Activists, scientists and concerned citizens around the world are calling on their governments to act decisively to prevent disastrous climate change. On November 2, 2014, the UN’s Intergovernmental Panel on Climate Change (IPCC) published its final report, indicating that the global situation is now even more acute as more countries burn larger amounts of fossil fuels. The IPCC scientists warned that failure to reduce emissions will cause climate change so drastic that it will threaten society with food shortages, refugee crises, flooding of major cities and entire island nations, and mass extinction of plants and animals.

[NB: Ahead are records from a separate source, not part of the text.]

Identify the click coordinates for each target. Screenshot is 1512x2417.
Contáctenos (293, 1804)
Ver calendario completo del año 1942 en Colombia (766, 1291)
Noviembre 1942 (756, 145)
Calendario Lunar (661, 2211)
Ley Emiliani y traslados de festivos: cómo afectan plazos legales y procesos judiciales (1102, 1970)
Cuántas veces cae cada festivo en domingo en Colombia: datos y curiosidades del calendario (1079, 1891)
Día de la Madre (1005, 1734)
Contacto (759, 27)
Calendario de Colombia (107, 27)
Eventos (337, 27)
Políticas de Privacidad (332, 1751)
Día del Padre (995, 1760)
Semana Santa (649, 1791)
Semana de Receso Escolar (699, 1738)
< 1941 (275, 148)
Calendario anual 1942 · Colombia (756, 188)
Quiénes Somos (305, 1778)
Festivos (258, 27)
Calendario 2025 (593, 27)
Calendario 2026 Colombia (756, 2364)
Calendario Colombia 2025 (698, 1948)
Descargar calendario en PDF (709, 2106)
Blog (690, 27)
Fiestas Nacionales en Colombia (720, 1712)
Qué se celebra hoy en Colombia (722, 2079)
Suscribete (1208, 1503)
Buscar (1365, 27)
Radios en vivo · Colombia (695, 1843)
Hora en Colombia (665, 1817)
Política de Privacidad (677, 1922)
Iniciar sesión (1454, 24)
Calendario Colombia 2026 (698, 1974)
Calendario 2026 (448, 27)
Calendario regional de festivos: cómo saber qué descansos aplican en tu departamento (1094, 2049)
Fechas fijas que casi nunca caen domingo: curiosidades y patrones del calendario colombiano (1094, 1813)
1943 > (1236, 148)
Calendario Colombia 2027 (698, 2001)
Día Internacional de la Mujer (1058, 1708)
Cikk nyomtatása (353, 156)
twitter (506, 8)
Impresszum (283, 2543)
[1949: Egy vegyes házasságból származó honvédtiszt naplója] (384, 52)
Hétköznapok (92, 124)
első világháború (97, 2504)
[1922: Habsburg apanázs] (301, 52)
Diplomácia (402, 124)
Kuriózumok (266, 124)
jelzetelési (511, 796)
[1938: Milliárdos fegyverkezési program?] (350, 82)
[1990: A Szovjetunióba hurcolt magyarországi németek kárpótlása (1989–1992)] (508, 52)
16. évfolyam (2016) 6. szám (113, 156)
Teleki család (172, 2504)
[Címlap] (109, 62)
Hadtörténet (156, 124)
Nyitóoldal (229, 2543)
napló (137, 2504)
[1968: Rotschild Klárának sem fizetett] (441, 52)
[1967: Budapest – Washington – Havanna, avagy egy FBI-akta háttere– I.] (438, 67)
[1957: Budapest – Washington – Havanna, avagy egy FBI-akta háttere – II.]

On September 21, staff members of the Maryknoll Office for Global Concerns and many Maryknoll missioners and affiliates joined 400,000 people at the historic Peoples’ Climate March in New York. Among the events preceding the march was a gathering of world religious leaders, the Interfaith Summit on Climate Change, which was sponsored by the World Council of Churches and Religions for Peace. The leaders made the following urgent appeal:
“As representatives from different faith and religious traditions, we stand together to express deep concern for the consequences of climate change on the earth and its people, all entrusted, as our faiths reveal, to our common care. Climate change is indeed a threat to life, a precious gift we have received and that we need to care for.
“We acknowledge the overwhelming scientific evidence that climate change is human-induced and that, without global and inclusive action towards mitigation and unless fully addressing its fundamental causes, its impacts will continue to grow in intensity and frequency. At the same time, we are ready to dialogue with those who remain skeptical.
“In our communities and thanks to the media, we see the manifestations of climate change everywhere. From our brothers and sisters around the world, we hear about its effects on people and nature. We recognize that these effects disproportionally affect the lives, livelihoods and rights of poorer, marginalized and therefore most vulnerable populations, including indigenous peoples. When those who have done the least to cause climate change are the ones hardest hit, it becomes an issue of injustice. Equitable solutions are urgently needed.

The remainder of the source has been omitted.